**WORK TO BE COMPLETED:** Could you extract every entry below and reproduce it exactly?
━━ GIVEN DATA ━━
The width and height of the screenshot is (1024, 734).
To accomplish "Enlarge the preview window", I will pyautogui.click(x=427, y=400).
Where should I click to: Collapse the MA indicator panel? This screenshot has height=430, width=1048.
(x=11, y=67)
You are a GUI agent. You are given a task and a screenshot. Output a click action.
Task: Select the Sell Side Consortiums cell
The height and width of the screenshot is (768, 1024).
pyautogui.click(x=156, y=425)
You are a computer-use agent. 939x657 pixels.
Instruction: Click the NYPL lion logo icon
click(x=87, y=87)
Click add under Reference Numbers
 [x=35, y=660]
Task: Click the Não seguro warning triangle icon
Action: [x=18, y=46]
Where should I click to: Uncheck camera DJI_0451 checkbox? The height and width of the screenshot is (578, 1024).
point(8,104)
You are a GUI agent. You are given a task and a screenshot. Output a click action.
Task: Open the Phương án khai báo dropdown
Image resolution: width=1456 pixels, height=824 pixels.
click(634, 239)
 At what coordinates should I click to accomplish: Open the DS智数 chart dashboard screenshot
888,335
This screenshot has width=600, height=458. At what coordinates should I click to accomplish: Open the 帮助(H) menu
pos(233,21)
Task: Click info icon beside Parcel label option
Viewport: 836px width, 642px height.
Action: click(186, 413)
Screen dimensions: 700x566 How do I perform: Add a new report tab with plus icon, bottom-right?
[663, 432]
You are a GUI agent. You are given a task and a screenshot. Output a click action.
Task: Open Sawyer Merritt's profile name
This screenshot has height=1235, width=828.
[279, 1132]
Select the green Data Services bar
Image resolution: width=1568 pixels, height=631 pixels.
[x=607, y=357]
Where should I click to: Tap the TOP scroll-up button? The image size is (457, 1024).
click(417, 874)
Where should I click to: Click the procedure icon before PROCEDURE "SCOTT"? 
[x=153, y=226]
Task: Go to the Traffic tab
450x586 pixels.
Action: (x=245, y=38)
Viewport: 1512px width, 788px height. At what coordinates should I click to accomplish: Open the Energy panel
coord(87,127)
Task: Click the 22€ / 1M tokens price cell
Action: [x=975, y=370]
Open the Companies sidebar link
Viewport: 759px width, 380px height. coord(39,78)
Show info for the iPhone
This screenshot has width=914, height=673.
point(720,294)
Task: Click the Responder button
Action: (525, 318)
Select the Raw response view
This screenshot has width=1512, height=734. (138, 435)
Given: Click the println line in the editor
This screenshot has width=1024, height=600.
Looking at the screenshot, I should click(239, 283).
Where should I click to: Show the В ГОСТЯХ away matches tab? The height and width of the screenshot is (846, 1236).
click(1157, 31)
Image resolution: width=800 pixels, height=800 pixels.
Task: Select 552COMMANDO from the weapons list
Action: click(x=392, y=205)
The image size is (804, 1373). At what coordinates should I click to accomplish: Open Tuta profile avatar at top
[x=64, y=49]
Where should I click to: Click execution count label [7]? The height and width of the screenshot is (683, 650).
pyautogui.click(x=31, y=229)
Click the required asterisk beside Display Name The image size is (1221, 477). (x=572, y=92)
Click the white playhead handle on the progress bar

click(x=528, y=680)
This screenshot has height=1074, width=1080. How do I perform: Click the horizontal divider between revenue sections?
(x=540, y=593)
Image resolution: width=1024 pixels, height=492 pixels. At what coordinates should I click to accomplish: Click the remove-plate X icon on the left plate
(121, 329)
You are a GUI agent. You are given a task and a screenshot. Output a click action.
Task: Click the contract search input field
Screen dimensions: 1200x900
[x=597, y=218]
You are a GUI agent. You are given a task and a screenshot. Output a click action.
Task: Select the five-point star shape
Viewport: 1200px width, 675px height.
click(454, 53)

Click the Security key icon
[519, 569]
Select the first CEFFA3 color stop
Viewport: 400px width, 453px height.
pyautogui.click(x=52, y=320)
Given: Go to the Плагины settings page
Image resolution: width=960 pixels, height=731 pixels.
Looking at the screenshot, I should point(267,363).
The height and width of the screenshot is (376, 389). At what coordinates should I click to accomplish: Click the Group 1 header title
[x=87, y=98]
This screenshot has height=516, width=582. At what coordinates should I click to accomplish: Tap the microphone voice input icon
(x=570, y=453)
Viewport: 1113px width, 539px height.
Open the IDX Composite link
━━━
**WRITTEN SOLUTION:**
The width and height of the screenshot is (1024, 734).
To accomplish "Enlarge the preview window", I will pyautogui.click(x=427, y=400).
Where should I click to: Collapse the MA indicator panel? This screenshot has height=430, width=1048.
(x=11, y=67)
You are a GUI agent. You are given a task and a screenshot. Output a click action.
Task: Select the Sell Side Consortiums cell
The height and width of the screenshot is (768, 1024).
pyautogui.click(x=156, y=425)
You are a computer-use agent. 939x657 pixels.
Instruction: Click the NYPL lion logo icon
click(x=87, y=87)
Click add under Reference Numbers
 [x=35, y=660]
Task: Click the Não seguro warning triangle icon
Action: [x=18, y=46]
Where should I click to: Uncheck camera DJI_0451 checkbox? The height and width of the screenshot is (578, 1024).
point(8,104)
You are a GUI agent. You are given a task and a screenshot. Output a click action.
Task: Open the Phương án khai báo dropdown
Image resolution: width=1456 pixels, height=824 pixels.
click(634, 239)
 At what coordinates should I click to accomplish: Open the DS智数 chart dashboard screenshot
888,335
This screenshot has width=600, height=458. At what coordinates should I click to accomplish: Open the 帮助(H) menu
pos(233,21)
Task: Click info icon beside Parcel label option
Viewport: 836px width, 642px height.
Action: click(186, 413)
Screen dimensions: 700x566 How do I perform: Add a new report tab with plus icon, bottom-right?
[663, 432]
You are a GUI agent. You are given a task and a screenshot. Output a click action.
Task: Open Sawyer Merritt's profile name
This screenshot has height=1235, width=828.
[279, 1132]
Select the green Data Services bar
Image resolution: width=1568 pixels, height=631 pixels.
[x=607, y=357]
Where should I click to: Tap the TOP scroll-up button? The image size is (457, 1024).
click(417, 874)
Where should I click to: Click the procedure icon before PROCEDURE "SCOTT"? 
[x=153, y=226]
Task: Go to the Traffic tab
450x586 pixels.
Action: (x=245, y=38)
Viewport: 1512px width, 788px height. At what coordinates should I click to accomplish: Open the Energy panel
coord(87,127)
Task: Click the 22€ / 1M tokens price cell
Action: [x=975, y=370]
Open the Companies sidebar link
Viewport: 759px width, 380px height. coord(39,78)
Show info for the iPhone
This screenshot has width=914, height=673.
point(720,294)
Task: Click the Responder button
Action: (525, 318)
Select the Raw response view
This screenshot has width=1512, height=734. (138, 435)
Given: Click the println line in the editor
This screenshot has width=1024, height=600.
Looking at the screenshot, I should click(239, 283).
Where should I click to: Show the В ГОСТЯХ away matches tab? The height and width of the screenshot is (846, 1236).
click(1157, 31)
Image resolution: width=800 pixels, height=800 pixels.
Task: Select 552COMMANDO from the weapons list
Action: click(x=392, y=205)
The image size is (804, 1373). At what coordinates should I click to accomplish: Open Tuta profile avatar at top
[x=64, y=49]
Where should I click to: Click execution count label [7]? The height and width of the screenshot is (683, 650).
pyautogui.click(x=31, y=229)
Click the required asterisk beside Display Name The image size is (1221, 477). (x=572, y=92)
Click the white playhead handle on the progress bar

click(x=528, y=680)
This screenshot has height=1074, width=1080. How do I perform: Click the horizontal divider between revenue sections?
(x=540, y=593)
Image resolution: width=1024 pixels, height=492 pixels. At what coordinates should I click to accomplish: Click the remove-plate X icon on the left plate
(121, 329)
You are a GUI agent. You are given a task and a screenshot. Output a click action.
Task: Click the contract search input field
Screen dimensions: 1200x900
[x=597, y=218]
You are a GUI agent. You are given a task and a screenshot. Output a click action.
Task: Select the five-point star shape
Viewport: 1200px width, 675px height.
click(454, 53)

Click the Security key icon
[519, 569]
Select the first CEFFA3 color stop
Viewport: 400px width, 453px height.
pyautogui.click(x=52, y=320)
Given: Go to the Плагины settings page
Image resolution: width=960 pixels, height=731 pixels.
Looking at the screenshot, I should point(267,363).
The height and width of the screenshot is (376, 389). At what coordinates should I click to accomplish: Click the Group 1 header title
[x=87, y=98]
This screenshot has height=516, width=582. At what coordinates should I click to accomplish: Tap the microphone voice input icon
(x=570, y=453)
Viewport: 1113px width, 539px height.
Open the IDX Composite link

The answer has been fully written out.